EXERCISE PROMPT
Print all of the data exactly.

EXERCISE MATERIAL
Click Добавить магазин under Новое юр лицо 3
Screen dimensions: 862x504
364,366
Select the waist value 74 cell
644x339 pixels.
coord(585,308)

THE ANSWER
Click Добавить магазин under Новое юр лицо 3
Screen dimensions: 862x504
364,366
Select the waist value 74 cell
644x339 pixels.
coord(585,308)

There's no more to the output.